The Trump administration has ordered another coal-fired power plant to stay online, this time intervening just south of the Wyoming border at a northwest Colorado facility that supplies electricity to parts of the Mountain West, including Wyoming.

U.S. Energy Secretary Chris Wright issued an emergency order directing the owners of the Craig Station power plant to keep one of its coal-fired units operating beyond its planned retirement this week. The 446-megawatt unit, known as Unit 1, had been scheduled to close at the end of 2025 after decades of operation.

The order will require Tri-State Generation and Transmission Association — a major power supplier for rural electric cooperatives in Wyoming — and the plant’s other owners to make repairs to a broken valve that shut the unit down Dec. 19. Tri-State said the costs of complying with the order will ultimately be borne by its member cooperatives unless the utility can find a way to spread the expense across the region.

“As a not-for-profit cooperative, our membership will bear the costs of compliance with this order unless we can identify a method to share costs,” Tri-State CEO Duane Highley said in a statement.

Craig Station, located near the Wyoming-Colorado line, has long been part of the regional coal economy. Its fuel comes from the nearby Trapper Mine, which is also slated for closure. The plant’s two other generating units are scheduled to retire in 2028.

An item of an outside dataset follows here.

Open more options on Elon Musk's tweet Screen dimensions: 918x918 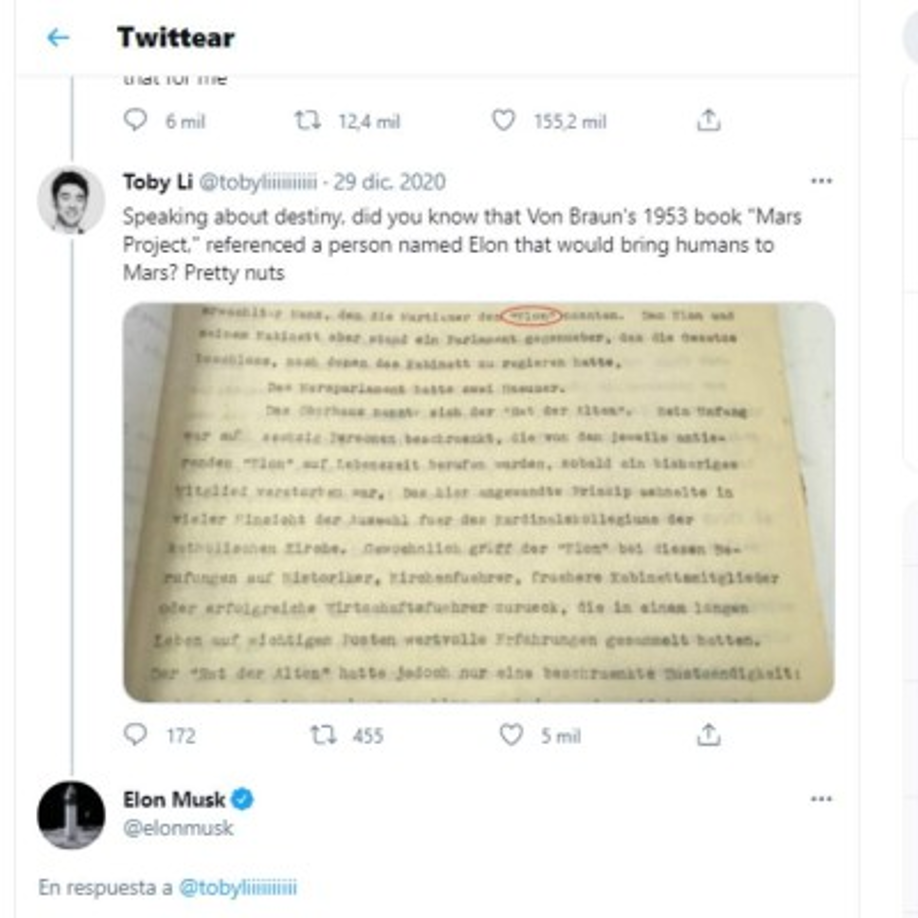821,799
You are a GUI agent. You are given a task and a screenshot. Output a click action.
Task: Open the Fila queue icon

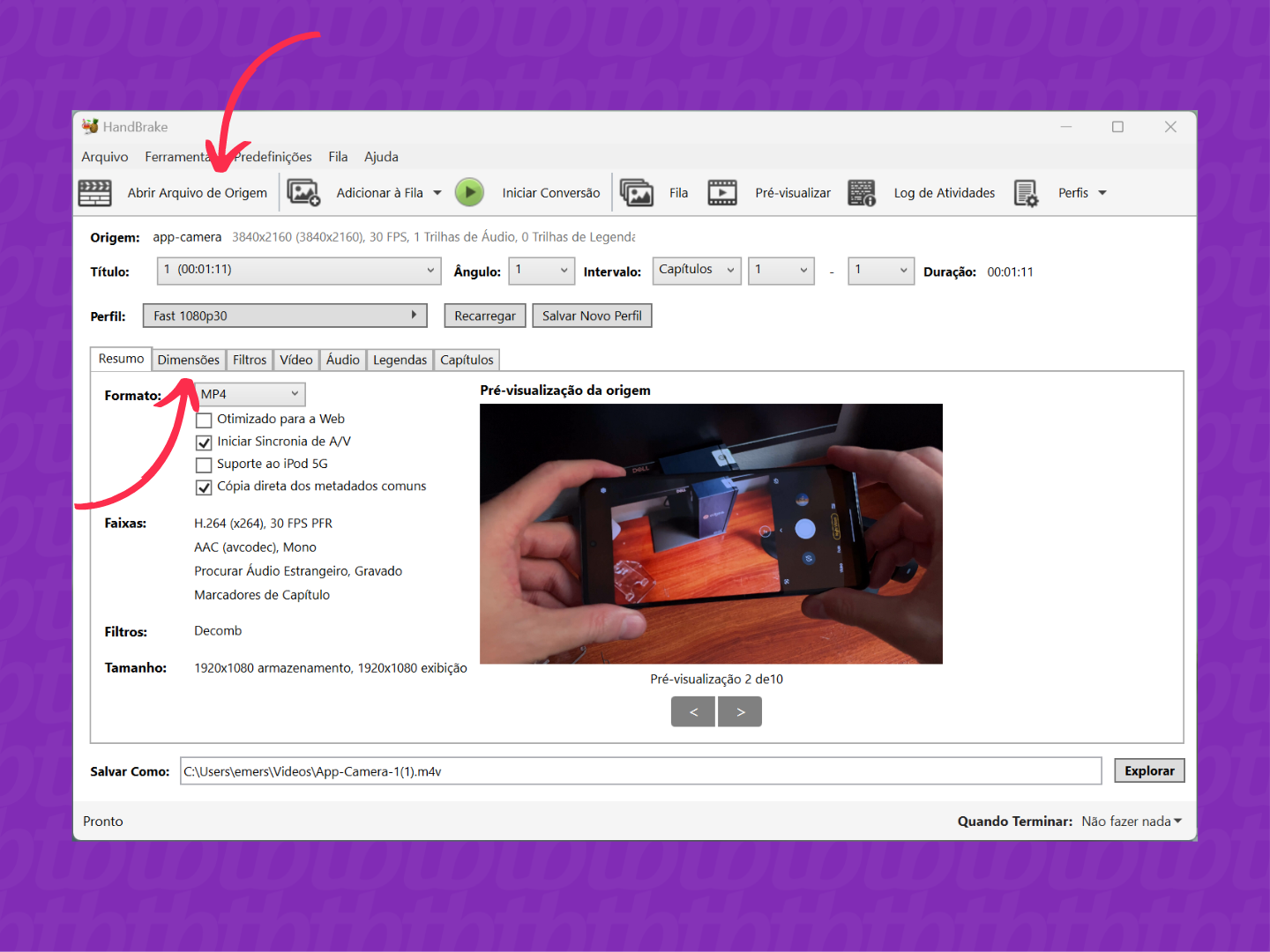(636, 193)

Wright said the emergency order is necessary to prevent electricity shortages in the northwestern United States, a region that includes Wyoming. “The Trump Administration is committed to lowering energy costs and keeping American families safe,” he said.

The move mirrors recent federal actions to keep coal plants operating in Indiana, Michigan and Washington state, even as utilities nationwide move toward other power sources such as natural gas and renewables. President Donald Trump has made reviving the coal industry a central part of his energy agenda and has taken steps to block renewable energy development, including wind power.

Tri-State officials said the utility had been planning since 2016 to shut down Unit 1 for economic reasons and to meet state and federal requirements.

Workers and residents in Craig, a city of about 9,000, said the federal order does little to change the long-term outlook for coal communities in the region.

“What does this administration get to do? What does the next administration get to do?” employee Wade Gerber told an Associated Press reporter. “Is it going to make coal a long-term thing? No, probably not.”

Colorado officials criticized the decision, saying it unfairly shifts costs onto electricity customers.

“It is unacceptable to burden ratepayers with these unnecessary costs,” U.S. Sen. Michael Bennet, D-Colorado, said in a statement.

For Wyoming, the order underscores how federal energy policy decisions — even those affecting facilities across state lines — can have ripple effects for electric cooperatives, coal supply chains and ratepayers throughout the region.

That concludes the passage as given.